Second, to address the shortcomings in the historical study of ecological corridors, future research should combine historical land use data with ecosystem service assessment models to conduct spatiotemporal evolution analyses of the ESP in the study area. By comparing ESPs across different periods, the dynamic changes and driving factors of ecological corridors and nodes can be revealed, providing scientific references for the optimization and restoration of the ESP.

5. Conclusions

This study took the Huai River Source–Dabie Mountain Ecological Reserve as the research object. Through dynamic assessment of forest ecosystem service functions, combined with morphological spatial pattern analysis and landscape connectivity analysis, it scientifically explores the optimization of ecological source site extraction and constructs a forest ESP. The study found that the forestland ecosystem service index shows a spatial distribution that is higher in the northeast and lower in the southwest, and it has shown an increasing trend over time. Some indicators, such as windbreak and sand fixation, water conservation, forest carbon sequestration, and forest recreation, are all on the rise, indicating that the ecological protection measures in the region have achieved significant results. Through MSPA, 38 ecological source sites were identified; they are mainly distributed in the eastern and southeastern parts of the study area, with patchy distribution in the central part, and there are fewer in the western and northwestern parts. These source sites are the core areas of the regional ecosystem and are of great significance for maintaining biodiversity and the stability of the ecosystem. Spatial principal component analysis was used to construct a comprehensive resistance surface, and 91 ecological corridors were identified based on circuit theory. These corridors spatially connect the main ecological source sites, facilitating species migration and gene flow and enhancing the connectivity of the regional ecosystem. In addition, 13 ecological pinch points and 12 ecological barriers were identified. These nodes play a key role in the ecological network, with ecological pinch points being high-connectivity areas and ecological barriers being high-resistance areas that need to be optimized through ecological restoration measures. Through dynamic assessment of forest ecosystem service functions, we can more accurately understand the trends and current status of the regional ecosystem, providing data support for the formulation of scientific and rational ecological protection strategies. Identifying ecological source sites and constructing an ESP helps optimize the ecological space configuration and enhance the connectivity and stability of the ecosystem, and thus better protect biodiversity and enhance the ecosystem’s resilience to natural disasters and human activities.

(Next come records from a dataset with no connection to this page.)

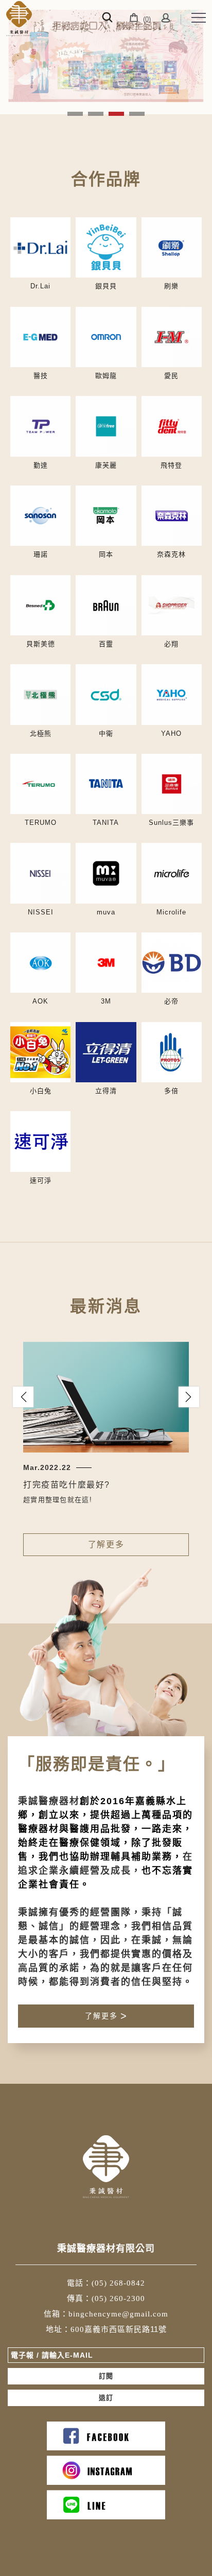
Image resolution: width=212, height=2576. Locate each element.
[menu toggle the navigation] (198, 18)
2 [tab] (96, 114)
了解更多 (106, 1544)
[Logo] (19, 18)
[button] (23, 1397)
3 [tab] (116, 114)
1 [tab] (75, 114)
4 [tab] (137, 114)
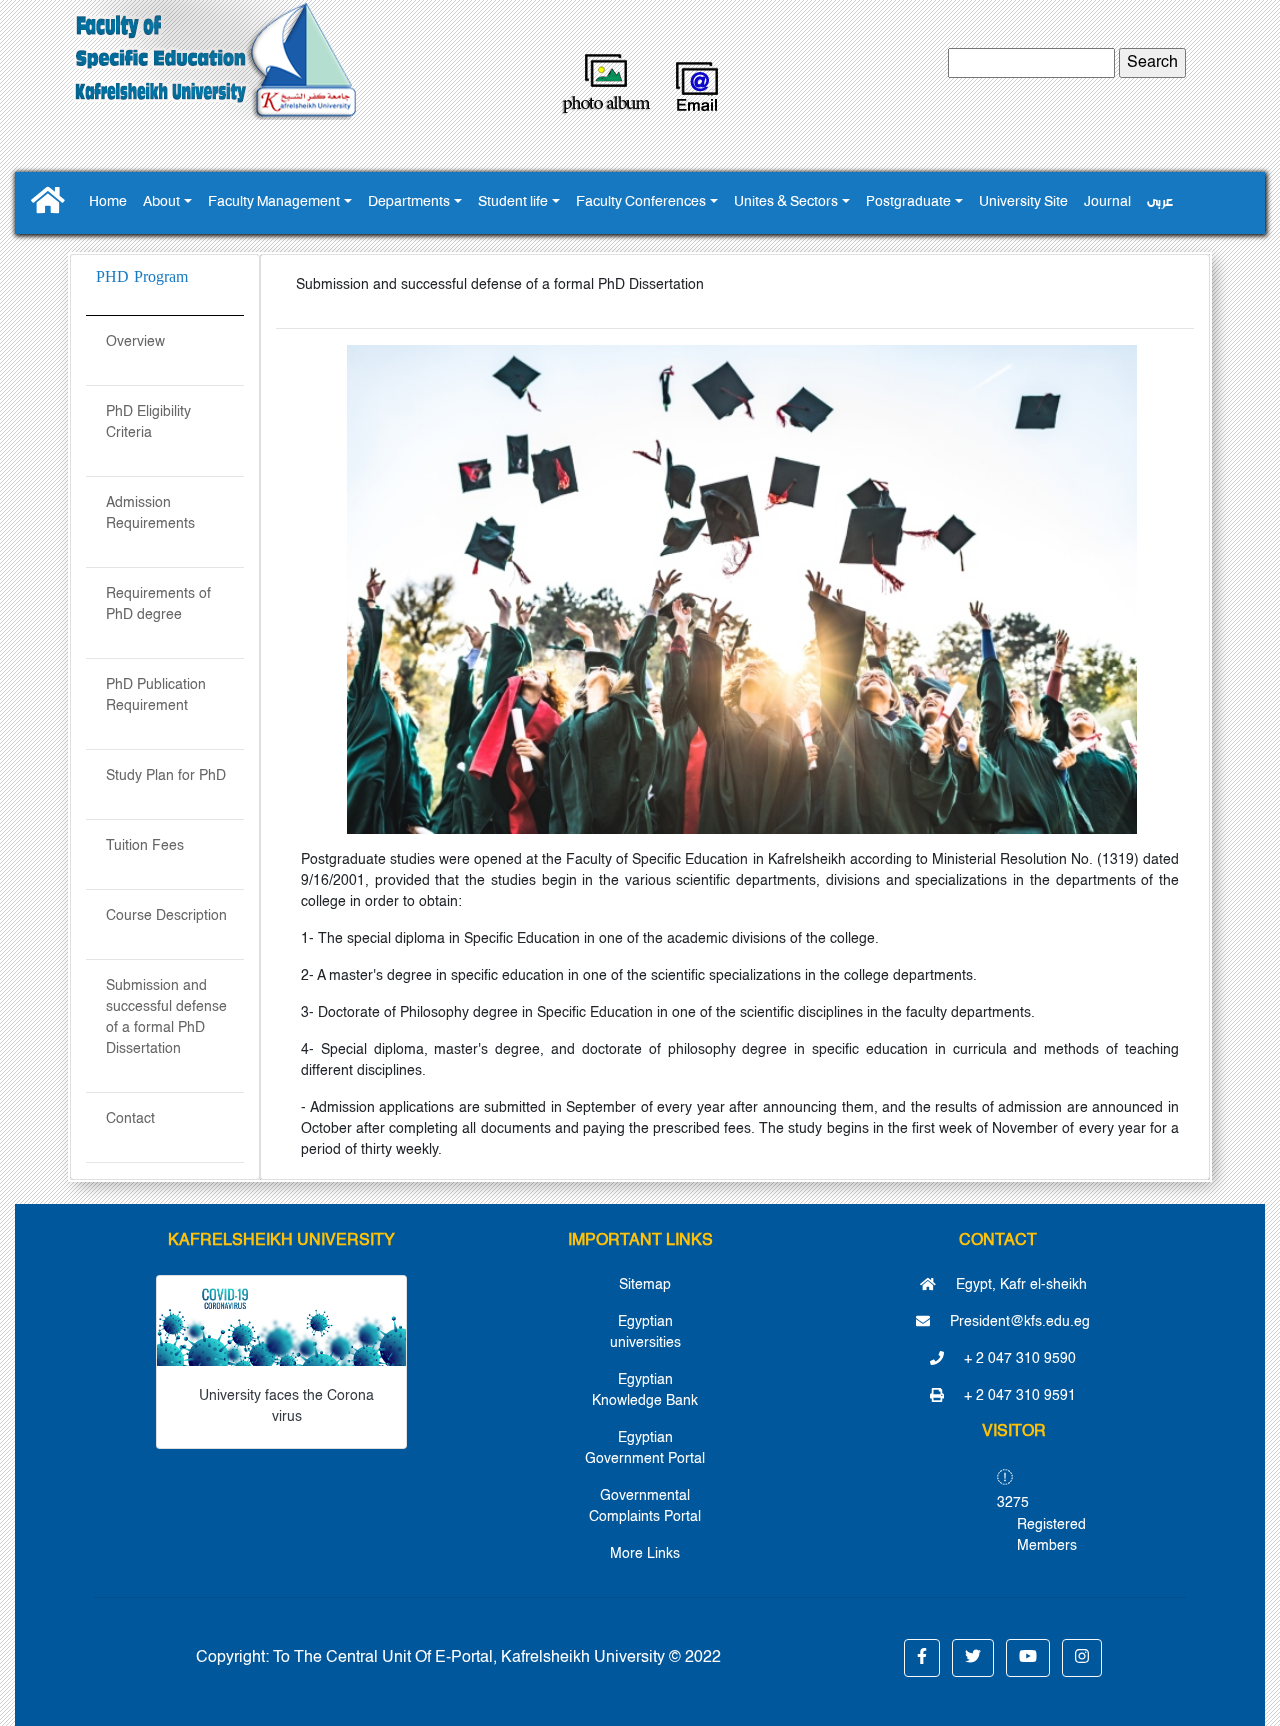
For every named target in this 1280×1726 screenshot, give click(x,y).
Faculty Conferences (641, 202)
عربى (1160, 202)
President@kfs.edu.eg (1018, 1322)
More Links (645, 1554)
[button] (922, 1658)
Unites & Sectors (786, 202)
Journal (1107, 202)
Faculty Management (274, 202)
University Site (1023, 202)
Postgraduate (908, 202)
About (161, 202)
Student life (513, 202)
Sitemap (645, 1285)
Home (108, 202)
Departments (409, 202)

This study proposes a “1 belt, 3 axes, 5 zones, and multiple nodes” restoration strategy, providing a scientific basis for regional ecological restoration. These strategies include natural regeneration, ecological conservation, and ecological passage construction, aiming to restore and enhance ecosystem functions through scientific and rational measures. Additionally, the study provides scientific guidance for regional ecological protection, urban development planning, and tourism development, promoting the coordination of ecological protection and economic development. By reasonably dividing functional zones, a balance between ecological protection and economic development can be achieved, enhancing the overall benefits of the ecosystem.

Despite the achievements of this study, there are still some limitations. Future research should further improve data collection and analysis methods and strengthen the understanding of the evolutionary trends of the ecological security pattern. This will enable better understanding and optimization of the ESP, providing more scientific guidance for regional ecological protection and sustainable development.